Donnes gedichten zijn origineel, geestig, erudiet, vaak obscuur, en worden gekenmerkt door een rijke beeldspraak met briljant gebruik van paradox en hyperbool.

Zijn poëzie brak met de poëtische conventies van het elizabethaanse tijdperk met zijn voorkeur voor gepolijste, afgemeten versregels en het gebruik van klassieke toespelingen. In plaats daarvan schreef Donne energieke versregels, gekenmerkt door complexe, geestige 'conceits' met onverwachte contrasten waarbij het aardse en het goddelijke naast elkaar werden geplaatst. De achttiende-eeuwse criticus Samuel Johnson merkte op dat in het werk van Donne "de meest heterogene ideeën met geweld samen worden gezet, en natuur en kunst geplunderd worden voor beelden, vergelijkingen en toespelingen."

Veel elizabethaans vers is decoratief en bloemrijk.
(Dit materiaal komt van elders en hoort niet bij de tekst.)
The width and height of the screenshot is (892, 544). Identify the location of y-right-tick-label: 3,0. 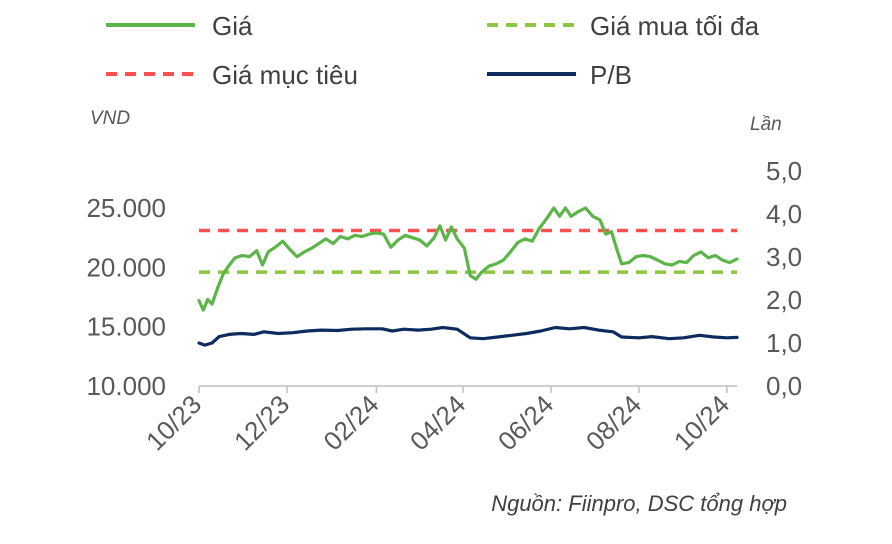
(784, 257).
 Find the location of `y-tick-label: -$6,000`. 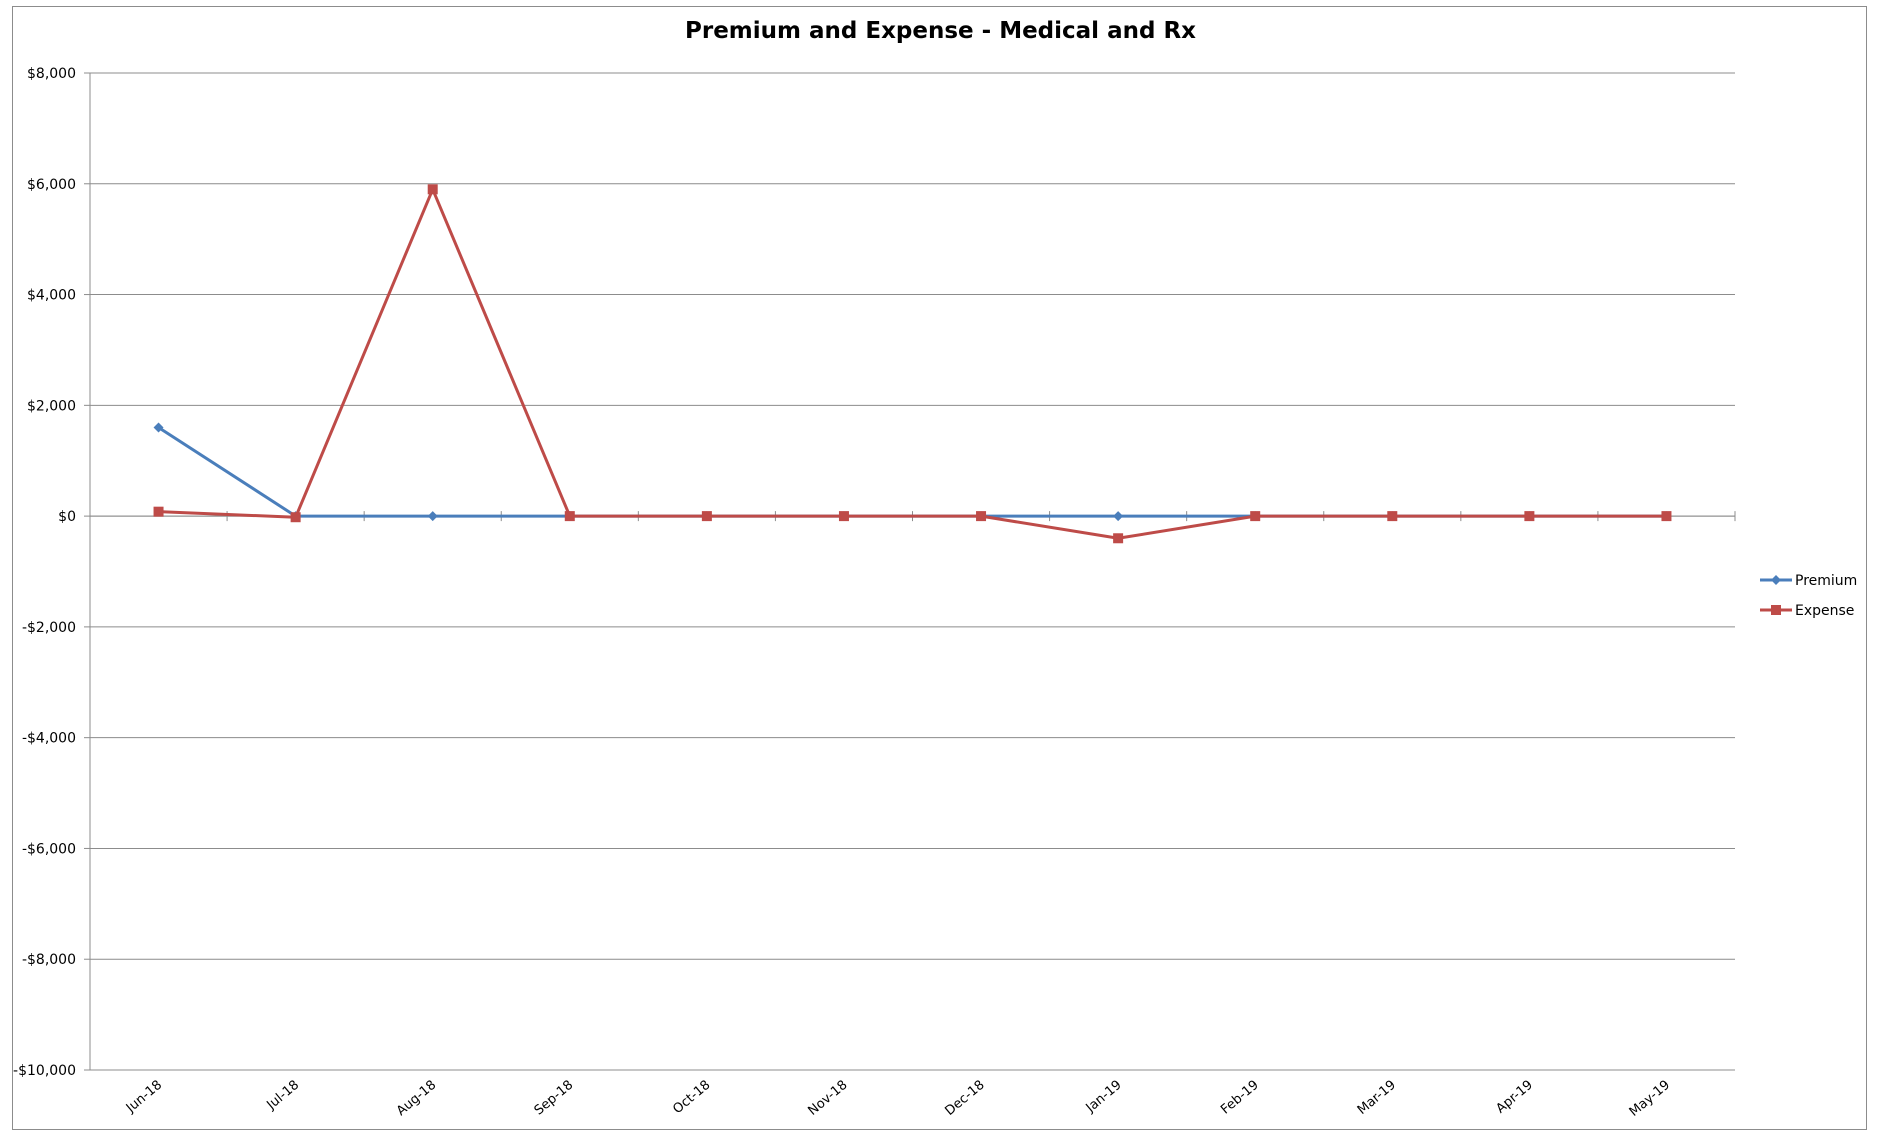

y-tick-label: -$6,000 is located at coordinates (49, 849).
De beeldspraak is sierlijk en conventioneel, en het ritme vloeiend en regelmatig. De conceits waar die dichters van gebruikmaakten zijn vaak variaties op vergelijkingen die vanaf Petrarca in de veertiende eeuw van generatie op generatie werden doorgegeven. Donne zocht zijn inspiratie eerder bij 'continentale' dichters die Petrarca's vondsten verlevendigden met sterk geconcentreerde conceits, vol dramatische contrasten of onverwachte vergelijkingen. Zo verschijnt het cliché van Cupido's pijlen in Donnes liefdesgedichten alleen om er de spot mee te drijven of ingenieus omgevormd. Een andere conventie in liefdespoezie, de tranen, komen bij Donne bijvoorbeeld voor in A Valediction: Of Weeping, maar dan in een veel complexere beeldspraak: ze zijn cijfers, ze zijn bollen, werelden, waarin de som van de dingen ligt vervat.